__Word and item position data__
* Begin *
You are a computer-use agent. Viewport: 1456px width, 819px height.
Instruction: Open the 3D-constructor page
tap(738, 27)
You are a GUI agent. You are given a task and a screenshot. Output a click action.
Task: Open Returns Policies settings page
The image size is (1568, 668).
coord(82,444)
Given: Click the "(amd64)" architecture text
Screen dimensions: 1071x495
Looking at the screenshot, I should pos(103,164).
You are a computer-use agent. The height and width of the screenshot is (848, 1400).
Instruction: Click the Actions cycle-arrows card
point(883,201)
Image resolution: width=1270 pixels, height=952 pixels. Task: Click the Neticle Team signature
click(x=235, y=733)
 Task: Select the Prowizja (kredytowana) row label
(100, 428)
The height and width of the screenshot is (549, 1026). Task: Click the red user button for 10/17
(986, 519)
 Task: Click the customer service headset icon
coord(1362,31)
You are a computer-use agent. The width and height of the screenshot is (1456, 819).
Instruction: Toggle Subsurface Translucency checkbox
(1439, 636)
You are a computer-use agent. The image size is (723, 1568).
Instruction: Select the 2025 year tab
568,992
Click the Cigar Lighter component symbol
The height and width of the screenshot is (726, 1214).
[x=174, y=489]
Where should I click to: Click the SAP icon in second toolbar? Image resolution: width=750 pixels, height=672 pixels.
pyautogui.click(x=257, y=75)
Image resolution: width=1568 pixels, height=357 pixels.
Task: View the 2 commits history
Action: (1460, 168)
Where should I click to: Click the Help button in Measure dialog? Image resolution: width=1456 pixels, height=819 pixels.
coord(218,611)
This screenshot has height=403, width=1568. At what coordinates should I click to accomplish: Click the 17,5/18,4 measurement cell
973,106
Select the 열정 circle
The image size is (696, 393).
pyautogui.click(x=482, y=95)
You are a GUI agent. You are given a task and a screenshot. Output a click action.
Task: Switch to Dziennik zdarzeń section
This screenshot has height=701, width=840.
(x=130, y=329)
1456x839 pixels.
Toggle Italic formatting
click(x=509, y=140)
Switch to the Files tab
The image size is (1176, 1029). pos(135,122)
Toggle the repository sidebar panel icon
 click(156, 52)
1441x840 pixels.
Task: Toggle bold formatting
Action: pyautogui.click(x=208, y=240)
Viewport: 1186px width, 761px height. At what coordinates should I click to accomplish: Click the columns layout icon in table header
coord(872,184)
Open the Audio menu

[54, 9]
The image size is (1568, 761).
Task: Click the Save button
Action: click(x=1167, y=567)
* End *
__Your objective__
Print every line of the data above, word for word and in the same order.

__Written solution__
You are a computer-use agent. Viewport: 1456px width, 819px height.
Instruction: Open the 3D-constructor page
tap(738, 27)
You are a GUI agent. You are given a task and a screenshot. Output a click action.
Task: Open Returns Policies settings page
The image size is (1568, 668).
coord(82,444)
Given: Click the "(amd64)" architecture text
Screen dimensions: 1071x495
Looking at the screenshot, I should pos(103,164).
You are a computer-use agent. The height and width of the screenshot is (848, 1400).
Instruction: Click the Actions cycle-arrows card
point(883,201)
Image resolution: width=1270 pixels, height=952 pixels. Task: Click the Neticle Team signature
click(x=235, y=733)
 Task: Select the Prowizja (kredytowana) row label
(100, 428)
The height and width of the screenshot is (549, 1026). Task: Click the red user button for 10/17
(986, 519)
 Task: Click the customer service headset icon
coord(1362,31)
You are a computer-use agent. The width and height of the screenshot is (1456, 819).
Instruction: Toggle Subsurface Translucency checkbox
(1439, 636)
You are a computer-use agent. The image size is (723, 1568).
Instruction: Select the 2025 year tab
568,992
Click the Cigar Lighter component symbol
The height and width of the screenshot is (726, 1214).
[x=174, y=489]
Where should I click to: Click the SAP icon in second toolbar? Image resolution: width=750 pixels, height=672 pixels.
pyautogui.click(x=257, y=75)
Image resolution: width=1568 pixels, height=357 pixels.
Task: View the 2 commits history
Action: (1460, 168)
Where should I click to: Click the Help button in Measure dialog? Image resolution: width=1456 pixels, height=819 pixels.
coord(218,611)
This screenshot has height=403, width=1568. At what coordinates should I click to accomplish: Click the 17,5/18,4 measurement cell
973,106
Select the 열정 circle
The image size is (696, 393).
pyautogui.click(x=482, y=95)
You are a GUI agent. You are given a task and a screenshot. Output a click action.
Task: Switch to Dziennik zdarzeń section
This screenshot has height=701, width=840.
(x=130, y=329)
1456x839 pixels.
Toggle Italic formatting
click(x=509, y=140)
Switch to the Files tab
The image size is (1176, 1029). pos(135,122)
Toggle the repository sidebar panel icon
 click(156, 52)
1441x840 pixels.
Task: Toggle bold formatting
Action: pyautogui.click(x=208, y=240)
Viewport: 1186px width, 761px height. At what coordinates should I click to accomplish: Click the columns layout icon in table header
coord(872,184)
Open the Audio menu

[54, 9]
The image size is (1568, 761).
Task: Click the Save button
Action: click(x=1167, y=567)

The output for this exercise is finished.